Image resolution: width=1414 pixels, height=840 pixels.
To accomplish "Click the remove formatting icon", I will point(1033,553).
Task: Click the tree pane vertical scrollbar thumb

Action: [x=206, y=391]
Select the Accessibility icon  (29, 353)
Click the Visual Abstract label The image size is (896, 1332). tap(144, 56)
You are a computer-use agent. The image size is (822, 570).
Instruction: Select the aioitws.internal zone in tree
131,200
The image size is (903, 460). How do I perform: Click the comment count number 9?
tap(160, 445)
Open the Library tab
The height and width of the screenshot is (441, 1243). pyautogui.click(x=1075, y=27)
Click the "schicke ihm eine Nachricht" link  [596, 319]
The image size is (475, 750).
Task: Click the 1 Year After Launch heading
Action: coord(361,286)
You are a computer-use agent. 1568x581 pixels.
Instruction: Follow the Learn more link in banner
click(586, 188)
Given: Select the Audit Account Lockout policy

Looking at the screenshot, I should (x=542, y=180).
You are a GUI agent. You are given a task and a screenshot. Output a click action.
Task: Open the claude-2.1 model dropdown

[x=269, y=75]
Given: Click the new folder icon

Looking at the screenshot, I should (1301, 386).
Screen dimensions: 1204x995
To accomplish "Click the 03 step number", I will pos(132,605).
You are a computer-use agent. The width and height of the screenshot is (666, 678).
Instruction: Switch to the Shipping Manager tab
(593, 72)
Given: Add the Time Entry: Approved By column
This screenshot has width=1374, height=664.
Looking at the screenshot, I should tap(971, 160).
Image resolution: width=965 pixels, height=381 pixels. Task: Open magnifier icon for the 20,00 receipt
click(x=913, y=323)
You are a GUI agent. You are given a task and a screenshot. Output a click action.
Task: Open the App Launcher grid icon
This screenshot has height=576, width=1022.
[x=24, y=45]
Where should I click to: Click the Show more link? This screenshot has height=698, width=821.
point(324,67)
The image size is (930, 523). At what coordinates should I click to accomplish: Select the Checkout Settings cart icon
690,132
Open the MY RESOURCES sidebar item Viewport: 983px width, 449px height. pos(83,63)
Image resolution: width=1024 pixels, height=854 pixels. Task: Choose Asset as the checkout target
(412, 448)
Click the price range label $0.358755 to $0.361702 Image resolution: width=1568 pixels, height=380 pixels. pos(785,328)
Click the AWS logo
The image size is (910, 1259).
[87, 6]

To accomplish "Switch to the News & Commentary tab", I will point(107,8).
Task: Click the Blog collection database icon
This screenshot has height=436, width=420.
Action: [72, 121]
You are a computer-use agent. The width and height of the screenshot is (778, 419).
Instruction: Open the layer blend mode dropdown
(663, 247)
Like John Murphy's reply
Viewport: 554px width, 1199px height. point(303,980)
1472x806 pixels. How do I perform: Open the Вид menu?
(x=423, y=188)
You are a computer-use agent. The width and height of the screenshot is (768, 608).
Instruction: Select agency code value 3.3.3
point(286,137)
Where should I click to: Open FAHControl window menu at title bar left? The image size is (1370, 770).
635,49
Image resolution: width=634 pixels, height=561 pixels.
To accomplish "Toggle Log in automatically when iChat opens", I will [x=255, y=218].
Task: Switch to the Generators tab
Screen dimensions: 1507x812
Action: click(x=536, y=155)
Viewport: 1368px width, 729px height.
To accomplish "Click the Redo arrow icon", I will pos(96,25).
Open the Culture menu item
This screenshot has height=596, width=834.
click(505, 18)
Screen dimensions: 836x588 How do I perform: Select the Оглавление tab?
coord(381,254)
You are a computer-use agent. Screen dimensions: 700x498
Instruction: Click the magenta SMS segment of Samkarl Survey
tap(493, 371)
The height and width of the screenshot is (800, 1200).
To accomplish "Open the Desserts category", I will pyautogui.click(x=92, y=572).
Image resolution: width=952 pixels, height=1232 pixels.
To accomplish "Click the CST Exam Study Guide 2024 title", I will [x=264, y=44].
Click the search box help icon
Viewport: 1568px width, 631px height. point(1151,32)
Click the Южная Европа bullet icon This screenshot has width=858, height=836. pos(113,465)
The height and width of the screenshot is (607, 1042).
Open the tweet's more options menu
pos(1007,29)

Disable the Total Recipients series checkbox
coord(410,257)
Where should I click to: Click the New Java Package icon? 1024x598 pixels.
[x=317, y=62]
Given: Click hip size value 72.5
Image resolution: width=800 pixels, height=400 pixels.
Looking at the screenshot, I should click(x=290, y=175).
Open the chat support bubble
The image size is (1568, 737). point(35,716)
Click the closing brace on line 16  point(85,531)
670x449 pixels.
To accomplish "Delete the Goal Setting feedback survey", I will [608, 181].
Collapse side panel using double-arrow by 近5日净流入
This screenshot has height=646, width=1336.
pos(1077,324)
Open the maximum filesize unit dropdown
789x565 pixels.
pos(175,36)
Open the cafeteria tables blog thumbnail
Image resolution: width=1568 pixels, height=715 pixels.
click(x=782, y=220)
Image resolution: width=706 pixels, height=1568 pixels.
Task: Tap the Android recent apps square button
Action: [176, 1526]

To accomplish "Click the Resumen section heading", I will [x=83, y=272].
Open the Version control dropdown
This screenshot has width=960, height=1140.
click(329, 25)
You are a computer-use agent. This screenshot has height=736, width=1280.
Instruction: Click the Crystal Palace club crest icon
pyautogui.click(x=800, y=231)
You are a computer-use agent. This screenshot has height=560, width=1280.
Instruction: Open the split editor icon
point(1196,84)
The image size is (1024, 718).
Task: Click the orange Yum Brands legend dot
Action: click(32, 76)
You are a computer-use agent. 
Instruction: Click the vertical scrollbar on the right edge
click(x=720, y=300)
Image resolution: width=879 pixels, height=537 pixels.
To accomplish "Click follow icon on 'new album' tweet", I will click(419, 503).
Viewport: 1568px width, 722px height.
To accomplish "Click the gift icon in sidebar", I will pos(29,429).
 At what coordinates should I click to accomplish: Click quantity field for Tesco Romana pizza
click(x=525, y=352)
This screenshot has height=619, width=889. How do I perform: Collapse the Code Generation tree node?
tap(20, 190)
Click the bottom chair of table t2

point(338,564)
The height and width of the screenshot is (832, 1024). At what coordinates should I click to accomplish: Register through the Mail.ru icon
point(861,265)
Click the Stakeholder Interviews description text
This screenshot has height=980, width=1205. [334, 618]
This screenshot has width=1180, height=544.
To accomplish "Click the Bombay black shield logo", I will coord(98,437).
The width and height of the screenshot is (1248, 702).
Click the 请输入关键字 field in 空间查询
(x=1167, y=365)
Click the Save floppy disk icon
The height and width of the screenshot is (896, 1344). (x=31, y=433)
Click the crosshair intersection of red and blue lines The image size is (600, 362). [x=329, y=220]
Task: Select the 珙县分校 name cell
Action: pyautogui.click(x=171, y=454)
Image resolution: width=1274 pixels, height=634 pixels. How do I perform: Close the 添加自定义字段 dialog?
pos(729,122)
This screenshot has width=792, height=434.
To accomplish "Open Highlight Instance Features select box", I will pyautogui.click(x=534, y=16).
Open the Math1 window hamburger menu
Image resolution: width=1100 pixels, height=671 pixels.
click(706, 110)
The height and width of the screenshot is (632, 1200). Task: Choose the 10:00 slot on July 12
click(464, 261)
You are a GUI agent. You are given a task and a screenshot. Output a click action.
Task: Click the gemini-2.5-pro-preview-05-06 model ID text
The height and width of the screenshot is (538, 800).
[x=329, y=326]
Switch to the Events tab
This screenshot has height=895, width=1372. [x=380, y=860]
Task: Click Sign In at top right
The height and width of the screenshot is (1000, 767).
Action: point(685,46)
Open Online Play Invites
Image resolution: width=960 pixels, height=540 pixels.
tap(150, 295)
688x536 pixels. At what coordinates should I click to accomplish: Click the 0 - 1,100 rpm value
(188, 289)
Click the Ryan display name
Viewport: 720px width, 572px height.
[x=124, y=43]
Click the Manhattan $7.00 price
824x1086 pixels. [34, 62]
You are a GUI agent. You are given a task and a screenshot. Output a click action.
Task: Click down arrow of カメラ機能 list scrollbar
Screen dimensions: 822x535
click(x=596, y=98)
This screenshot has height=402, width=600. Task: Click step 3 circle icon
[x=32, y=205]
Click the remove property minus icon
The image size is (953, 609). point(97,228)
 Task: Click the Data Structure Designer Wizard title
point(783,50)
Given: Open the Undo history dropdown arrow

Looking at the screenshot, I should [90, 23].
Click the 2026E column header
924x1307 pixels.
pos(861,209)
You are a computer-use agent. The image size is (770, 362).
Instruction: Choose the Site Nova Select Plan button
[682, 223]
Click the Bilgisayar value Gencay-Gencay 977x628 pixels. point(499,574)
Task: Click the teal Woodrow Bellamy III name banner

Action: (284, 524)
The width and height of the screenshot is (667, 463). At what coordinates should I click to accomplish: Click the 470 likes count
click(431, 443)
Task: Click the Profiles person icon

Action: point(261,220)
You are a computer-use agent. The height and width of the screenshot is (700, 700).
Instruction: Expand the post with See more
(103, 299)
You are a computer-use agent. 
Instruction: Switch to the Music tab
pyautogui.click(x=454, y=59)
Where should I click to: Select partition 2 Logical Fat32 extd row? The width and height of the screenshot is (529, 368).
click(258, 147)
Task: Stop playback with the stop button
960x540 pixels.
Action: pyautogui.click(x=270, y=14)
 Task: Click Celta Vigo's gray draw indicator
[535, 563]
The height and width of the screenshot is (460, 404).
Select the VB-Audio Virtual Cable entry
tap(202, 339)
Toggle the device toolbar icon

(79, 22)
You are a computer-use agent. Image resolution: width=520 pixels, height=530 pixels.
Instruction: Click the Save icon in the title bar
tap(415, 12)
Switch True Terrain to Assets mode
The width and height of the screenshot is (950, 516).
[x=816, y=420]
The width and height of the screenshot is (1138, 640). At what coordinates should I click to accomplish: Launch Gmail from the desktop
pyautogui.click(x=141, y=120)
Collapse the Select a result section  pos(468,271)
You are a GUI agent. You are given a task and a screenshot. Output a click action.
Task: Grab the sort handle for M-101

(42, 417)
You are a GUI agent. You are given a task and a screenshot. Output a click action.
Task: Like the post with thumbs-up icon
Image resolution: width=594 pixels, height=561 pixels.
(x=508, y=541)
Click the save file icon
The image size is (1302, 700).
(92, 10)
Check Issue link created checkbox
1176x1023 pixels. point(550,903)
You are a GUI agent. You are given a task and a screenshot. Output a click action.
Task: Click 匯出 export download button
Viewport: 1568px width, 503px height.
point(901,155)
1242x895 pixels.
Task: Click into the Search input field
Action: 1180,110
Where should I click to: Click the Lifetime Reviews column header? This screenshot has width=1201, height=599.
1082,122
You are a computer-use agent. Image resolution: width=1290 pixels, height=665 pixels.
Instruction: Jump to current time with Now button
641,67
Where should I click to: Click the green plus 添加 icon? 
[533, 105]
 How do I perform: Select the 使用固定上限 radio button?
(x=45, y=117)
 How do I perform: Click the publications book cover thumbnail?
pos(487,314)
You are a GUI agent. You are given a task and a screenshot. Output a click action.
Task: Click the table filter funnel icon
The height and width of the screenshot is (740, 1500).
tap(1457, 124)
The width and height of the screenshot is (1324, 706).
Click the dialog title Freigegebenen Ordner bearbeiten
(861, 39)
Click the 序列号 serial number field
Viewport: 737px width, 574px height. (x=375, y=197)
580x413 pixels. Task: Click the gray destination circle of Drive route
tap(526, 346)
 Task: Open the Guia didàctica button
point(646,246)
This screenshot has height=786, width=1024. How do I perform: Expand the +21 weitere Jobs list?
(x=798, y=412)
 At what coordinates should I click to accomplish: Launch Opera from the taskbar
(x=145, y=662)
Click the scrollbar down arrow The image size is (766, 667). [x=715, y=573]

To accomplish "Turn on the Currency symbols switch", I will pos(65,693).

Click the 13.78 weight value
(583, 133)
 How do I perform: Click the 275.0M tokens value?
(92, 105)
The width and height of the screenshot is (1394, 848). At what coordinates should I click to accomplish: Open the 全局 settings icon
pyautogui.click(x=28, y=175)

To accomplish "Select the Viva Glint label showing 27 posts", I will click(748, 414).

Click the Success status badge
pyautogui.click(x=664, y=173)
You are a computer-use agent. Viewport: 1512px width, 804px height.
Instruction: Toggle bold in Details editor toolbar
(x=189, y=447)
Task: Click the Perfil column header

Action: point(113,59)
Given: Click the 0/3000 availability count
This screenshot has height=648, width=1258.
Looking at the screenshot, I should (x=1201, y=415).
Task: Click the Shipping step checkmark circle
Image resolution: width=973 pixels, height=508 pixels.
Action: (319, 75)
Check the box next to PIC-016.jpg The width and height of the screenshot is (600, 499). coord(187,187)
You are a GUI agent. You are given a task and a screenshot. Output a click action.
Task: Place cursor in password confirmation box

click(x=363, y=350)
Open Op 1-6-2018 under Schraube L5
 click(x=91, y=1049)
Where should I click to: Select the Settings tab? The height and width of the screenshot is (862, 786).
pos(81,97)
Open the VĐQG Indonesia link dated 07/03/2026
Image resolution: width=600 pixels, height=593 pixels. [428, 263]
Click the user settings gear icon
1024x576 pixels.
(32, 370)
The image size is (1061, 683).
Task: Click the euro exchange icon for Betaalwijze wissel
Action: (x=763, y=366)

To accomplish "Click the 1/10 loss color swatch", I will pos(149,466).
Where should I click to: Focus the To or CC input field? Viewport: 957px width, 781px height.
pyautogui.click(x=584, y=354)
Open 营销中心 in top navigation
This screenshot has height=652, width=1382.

⁂

Every line that contains the string "sidebar" should be returned from the data.

Solved problem:
Open the MY RESOURCES sidebar item Viewport: 983px width, 449px height. pos(83,63)
To accomplish "Click the gift icon in sidebar", I will pos(29,429).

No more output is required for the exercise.